Yet Night Moths takes a branch off the most-travelled paths across the vast landscape of modern Chinese poetry, offering a different scenery. In making the selections, Wang deliberately avoided the most famous and translated modernist poets, stating “I also step around the latest, bestselling, and most renowned Sinophone literary works to seek out poetry that has been overlooked.” Also, “By experimenting with recreating [the] work [of underrepresented poets] in English, I hope to expand existing understandings of Sinophone poetry in the Anglosphere.”
These are ambitious goals for a first collection, and the result of Wang’s design principle is a work that is less familiar, more female, and more eclectic than a conventional collection covering the same eras. You will find no poems in these pages by mainstays like Xu Zhimo, Bei Dao, or Ai Qing. The emerging and acclaimed women poets Zhang Qiaohui and Xiao Xi are published for the first time in English translation, and the anti-Qing Dynasty rebel Qiu Jin receives focus as a poet in addition to the historical figure she is conventionally known as. Wang’s self-assurance as a curator and translator of poetry is on full display, as is a confidence that this different view of Chinese modern and contemporary poetry is more than worth experiencing—and remembering.

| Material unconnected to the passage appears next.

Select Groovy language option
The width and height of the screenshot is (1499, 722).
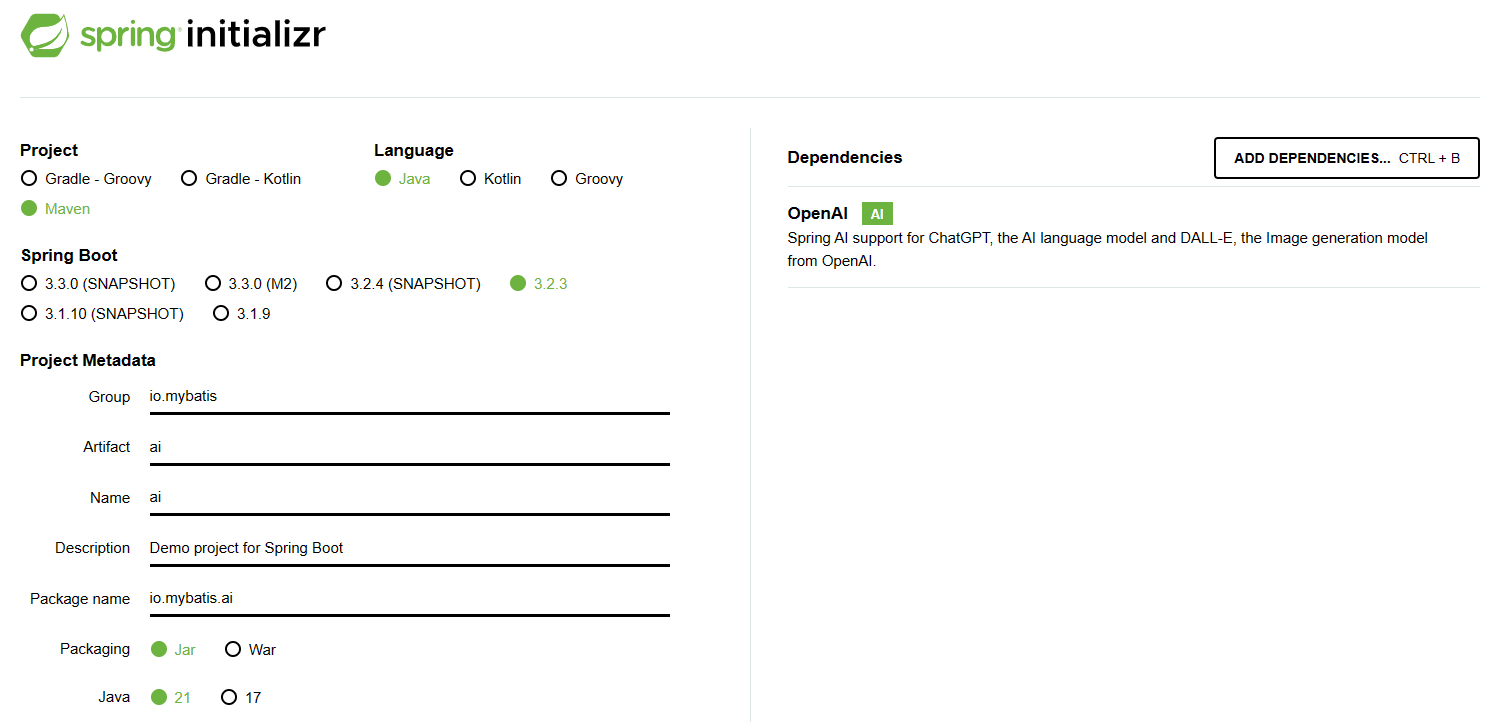(557, 179)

Fortunately, the poet-translator does not simply leave readers unmoored in waters that may be unfamiliar even to the well-versed. Wang ably guides the reader, not only intellectually but also emotionally, in essays and commentary included at the end of each poet’s section. The varied approaches of these notes add further levels of understanding and reading pleasure: the commentary on Qiu Jin’s poetry is an intimate epistolary essay addressed to the poet, who is Wang’s personal hero as well as scholarly and literary subject; the short notes for each of Zhang Qiaohui’s poems explore diasporic yearnings and the fleeting nature of memory in a format that loses nothing for its brevity. Fei Ming, meanwhile, is treated to an intensely researched intellectual and spiritual history, entwined with process notes for the difficult task of translating his infamously enigmatic work. Poem-by-poem notes on Xiao Xi go over the challenges of translation in the context of contemporary history and references. The final essay on the eminent early 20th-century poet and translator Dai Wangshu doubles as a partial biography that draws from his times to better understand our own.

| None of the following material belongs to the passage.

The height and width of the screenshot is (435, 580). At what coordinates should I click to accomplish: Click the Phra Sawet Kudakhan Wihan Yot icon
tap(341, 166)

There is a sense of urgency in this project of remembrance and celebration, as so much writing is forgotten and lost in the interplay between memory and oblivion. In an anecdote shared in the translator’s note to “Soliloquy” by Zhang Qiaohui, Wang’s wàipó (maternal grandmother) was drafting a memoir which she promised to show her grandchild the next time they met. After wàipó’s death, however, Wang searched for the manuscript in vain. What happened to it, and what story might it have told? The answer is locked in shadows, much like the matrilineal history such a manuscript may have revealed to a grieving grandchild. A driving force in The Lantern and the Night Moths is episodes like these: the reality that women’s voices and stories are disproportionately forgotten, lost, and erased.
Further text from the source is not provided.